Down to the last line, repeat the data below exactly.

*** Begin section ***

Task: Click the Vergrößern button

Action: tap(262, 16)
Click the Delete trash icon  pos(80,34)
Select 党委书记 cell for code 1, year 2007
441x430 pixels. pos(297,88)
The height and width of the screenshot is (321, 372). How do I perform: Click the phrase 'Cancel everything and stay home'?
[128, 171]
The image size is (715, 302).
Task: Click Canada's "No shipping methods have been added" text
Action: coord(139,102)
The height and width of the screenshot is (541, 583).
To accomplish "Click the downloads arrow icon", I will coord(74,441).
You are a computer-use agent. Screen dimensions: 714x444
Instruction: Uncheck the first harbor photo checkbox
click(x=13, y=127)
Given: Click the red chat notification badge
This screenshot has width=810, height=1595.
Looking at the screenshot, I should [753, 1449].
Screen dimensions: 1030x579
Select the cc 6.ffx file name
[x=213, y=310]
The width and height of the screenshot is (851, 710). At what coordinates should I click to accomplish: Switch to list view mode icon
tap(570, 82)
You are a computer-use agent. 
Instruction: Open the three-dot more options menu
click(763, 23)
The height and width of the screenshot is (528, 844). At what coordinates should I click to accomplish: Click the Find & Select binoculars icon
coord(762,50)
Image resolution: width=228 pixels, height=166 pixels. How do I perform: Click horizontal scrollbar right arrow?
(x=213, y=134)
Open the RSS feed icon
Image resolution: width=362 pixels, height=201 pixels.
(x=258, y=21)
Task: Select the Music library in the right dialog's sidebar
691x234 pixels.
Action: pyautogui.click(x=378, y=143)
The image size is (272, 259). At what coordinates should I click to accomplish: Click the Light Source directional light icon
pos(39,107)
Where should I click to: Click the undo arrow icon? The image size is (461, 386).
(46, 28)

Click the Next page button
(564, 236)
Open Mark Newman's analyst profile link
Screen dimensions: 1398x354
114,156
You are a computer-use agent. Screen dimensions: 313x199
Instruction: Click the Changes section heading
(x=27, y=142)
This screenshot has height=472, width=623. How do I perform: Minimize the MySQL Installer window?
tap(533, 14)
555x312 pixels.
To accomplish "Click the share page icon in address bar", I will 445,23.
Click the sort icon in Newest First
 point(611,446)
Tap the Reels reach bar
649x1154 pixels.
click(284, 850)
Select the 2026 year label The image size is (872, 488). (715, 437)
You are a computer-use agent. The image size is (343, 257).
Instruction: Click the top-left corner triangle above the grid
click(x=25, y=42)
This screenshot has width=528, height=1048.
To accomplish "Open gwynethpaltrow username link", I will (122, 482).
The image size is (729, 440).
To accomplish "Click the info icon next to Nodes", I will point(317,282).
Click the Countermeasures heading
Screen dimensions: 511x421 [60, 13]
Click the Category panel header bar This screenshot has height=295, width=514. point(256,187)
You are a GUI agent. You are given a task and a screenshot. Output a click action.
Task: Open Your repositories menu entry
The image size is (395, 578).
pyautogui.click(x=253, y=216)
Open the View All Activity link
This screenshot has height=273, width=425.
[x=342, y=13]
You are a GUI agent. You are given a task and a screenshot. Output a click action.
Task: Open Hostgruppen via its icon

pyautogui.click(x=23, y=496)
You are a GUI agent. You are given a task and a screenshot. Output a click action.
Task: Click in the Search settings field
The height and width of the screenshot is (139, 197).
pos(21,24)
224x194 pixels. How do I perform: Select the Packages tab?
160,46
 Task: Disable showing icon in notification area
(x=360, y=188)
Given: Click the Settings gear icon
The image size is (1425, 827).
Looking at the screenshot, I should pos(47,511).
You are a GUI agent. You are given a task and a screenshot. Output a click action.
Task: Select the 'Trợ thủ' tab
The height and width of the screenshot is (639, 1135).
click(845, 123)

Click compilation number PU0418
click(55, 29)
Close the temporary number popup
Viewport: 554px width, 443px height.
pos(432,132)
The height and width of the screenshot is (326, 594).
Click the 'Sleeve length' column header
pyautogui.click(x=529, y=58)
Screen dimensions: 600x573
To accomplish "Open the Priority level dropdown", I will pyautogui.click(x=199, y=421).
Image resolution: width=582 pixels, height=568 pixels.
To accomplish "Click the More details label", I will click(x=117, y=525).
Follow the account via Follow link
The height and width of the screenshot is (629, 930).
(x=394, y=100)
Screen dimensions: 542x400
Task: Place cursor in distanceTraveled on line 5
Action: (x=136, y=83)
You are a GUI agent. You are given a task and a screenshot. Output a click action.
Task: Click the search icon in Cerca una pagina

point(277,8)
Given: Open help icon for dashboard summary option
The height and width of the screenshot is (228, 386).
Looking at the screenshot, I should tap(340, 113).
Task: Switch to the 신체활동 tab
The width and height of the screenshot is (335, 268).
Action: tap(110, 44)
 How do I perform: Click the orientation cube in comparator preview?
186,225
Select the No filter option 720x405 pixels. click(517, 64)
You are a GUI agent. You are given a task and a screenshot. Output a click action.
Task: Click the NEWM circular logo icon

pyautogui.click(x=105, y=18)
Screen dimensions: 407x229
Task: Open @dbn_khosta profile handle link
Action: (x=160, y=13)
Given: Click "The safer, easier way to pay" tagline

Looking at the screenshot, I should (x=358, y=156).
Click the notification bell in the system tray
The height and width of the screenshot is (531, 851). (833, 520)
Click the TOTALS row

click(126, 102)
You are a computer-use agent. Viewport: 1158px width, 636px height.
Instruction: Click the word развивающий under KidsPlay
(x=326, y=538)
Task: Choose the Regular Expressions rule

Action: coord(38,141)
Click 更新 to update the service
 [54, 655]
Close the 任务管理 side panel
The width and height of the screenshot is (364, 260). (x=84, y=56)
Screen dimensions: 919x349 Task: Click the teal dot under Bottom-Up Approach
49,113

*** End section ***

● Result of this task:
Task: Click the Vergrößern button

Action: tap(262, 16)
Click the Delete trash icon  pos(80,34)
Select 党委书记 cell for code 1, year 2007
441x430 pixels. pos(297,88)
The height and width of the screenshot is (321, 372). How do I perform: Click the phrase 'Cancel everything and stay home'?
[128, 171]
The image size is (715, 302).
Task: Click Canada's "No shipping methods have been added" text
Action: coord(139,102)
The height and width of the screenshot is (541, 583).
To accomplish "Click the downloads arrow icon", I will coord(74,441).
You are a computer-use agent. Screen dimensions: 714x444
Instruction: Uncheck the first harbor photo checkbox
click(x=13, y=127)
Given: Click the red chat notification badge
This screenshot has width=810, height=1595.
Looking at the screenshot, I should [753, 1449].
Screen dimensions: 1030x579
Select the cc 6.ffx file name
[x=213, y=310]
The width and height of the screenshot is (851, 710). At what coordinates should I click to accomplish: Switch to list view mode icon
tap(570, 82)
You are a computer-use agent. 
Instruction: Open the three-dot more options menu
click(763, 23)
The height and width of the screenshot is (528, 844). At what coordinates should I click to accomplish: Click the Find & Select binoculars icon
coord(762,50)
Image resolution: width=228 pixels, height=166 pixels. How do I perform: Click horizontal scrollbar right arrow?
(x=213, y=134)
Open the RSS feed icon
Image resolution: width=362 pixels, height=201 pixels.
(x=258, y=21)
Task: Select the Music library in the right dialog's sidebar
691x234 pixels.
Action: pyautogui.click(x=378, y=143)
The image size is (272, 259). At what coordinates should I click to accomplish: Click the Light Source directional light icon
pos(39,107)
Where should I click to: Click the undo arrow icon? The image size is (461, 386).
(46, 28)

Click the Next page button
(564, 236)
Open Mark Newman's analyst profile link
Screen dimensions: 1398x354
114,156
You are a computer-use agent. Screen dimensions: 313x199
Instruction: Click the Changes section heading
(x=27, y=142)
This screenshot has height=472, width=623. How do I perform: Minimize the MySQL Installer window?
tap(533, 14)
555x312 pixels.
To accomplish "Click the share page icon in address bar", I will 445,23.
Click the sort icon in Newest First
 point(611,446)
Tap the Reels reach bar
649x1154 pixels.
click(284, 850)
Select the 2026 year label The image size is (872, 488). (715, 437)
You are a computer-use agent. The image size is (343, 257).
Instruction: Click the top-left corner triangle above the grid
click(x=25, y=42)
This screenshot has width=528, height=1048.
To accomplish "Open gwynethpaltrow username link", I will (122, 482).
The image size is (729, 440).
To accomplish "Click the info icon next to Nodes", I will point(317,282).
Click the Countermeasures heading
Screen dimensions: 511x421 [60, 13]
Click the Category panel header bar This screenshot has height=295, width=514. point(256,187)
You are a GUI agent. You are given a task and a screenshot. Output a click action.
Task: Open Your repositories menu entry
The image size is (395, 578).
pyautogui.click(x=253, y=216)
Open the View All Activity link
This screenshot has height=273, width=425.
[x=342, y=13]
You are a GUI agent. You are given a task and a screenshot. Output a click action.
Task: Open Hostgruppen via its icon

pyautogui.click(x=23, y=496)
You are a GUI agent. You are given a task and a screenshot. Output a click action.
Task: Click in the Search settings field
The height and width of the screenshot is (139, 197).
pos(21,24)
224x194 pixels. How do I perform: Select the Packages tab?
160,46
 Task: Disable showing icon in notification area
(x=360, y=188)
Given: Click the Settings gear icon
The image size is (1425, 827).
Looking at the screenshot, I should pos(47,511).
You are a GUI agent. You are given a task and a screenshot. Output a click action.
Task: Select the 'Trợ thủ' tab
The height and width of the screenshot is (639, 1135).
click(845, 123)

Click compilation number PU0418
click(55, 29)
Close the temporary number popup
Viewport: 554px width, 443px height.
pos(432,132)
The height and width of the screenshot is (326, 594).
Click the 'Sleeve length' column header
pyautogui.click(x=529, y=58)
Screen dimensions: 600x573
To accomplish "Open the Priority level dropdown", I will pyautogui.click(x=199, y=421).
Image resolution: width=582 pixels, height=568 pixels.
To accomplish "Click the More details label", I will click(x=117, y=525).
Follow the account via Follow link
The height and width of the screenshot is (629, 930).
(x=394, y=100)
Screen dimensions: 542x400
Task: Place cursor in distanceTraveled on line 5
Action: (x=136, y=83)
You are a GUI agent. You are given a task and a screenshot. Output a click action.
Task: Click the search icon in Cerca una pagina

point(277,8)
Given: Open help icon for dashboard summary option
The height and width of the screenshot is (228, 386).
Looking at the screenshot, I should tap(340, 113).
Task: Switch to the 신체활동 tab
The width and height of the screenshot is (335, 268).
Action: tap(110, 44)
 How do I perform: Click the orientation cube in comparator preview?
186,225
Select the No filter option 720x405 pixels. click(517, 64)
You are a GUI agent. You are given a task and a screenshot. Output a click action.
Task: Click the NEWM circular logo icon

pyautogui.click(x=105, y=18)
Screen dimensions: 407x229
Task: Open @dbn_khosta profile handle link
Action: (x=160, y=13)
Given: Click "The safer, easier way to pay" tagline

Looking at the screenshot, I should (x=358, y=156).
Click the notification bell in the system tray
The height and width of the screenshot is (531, 851). (833, 520)
Click the TOTALS row

click(126, 102)
You are a computer-use agent. Viewport: 1158px width, 636px height.
Instruction: Click the word развивающий under KidsPlay
(x=326, y=538)
Task: Choose the Regular Expressions rule

Action: coord(38,141)
Click 更新 to update the service
 [54, 655]
Close the 任务管理 side panel
The width and height of the screenshot is (364, 260). (x=84, y=56)
Screen dimensions: 919x349 Task: Click the teal dot under Bottom-Up Approach
49,113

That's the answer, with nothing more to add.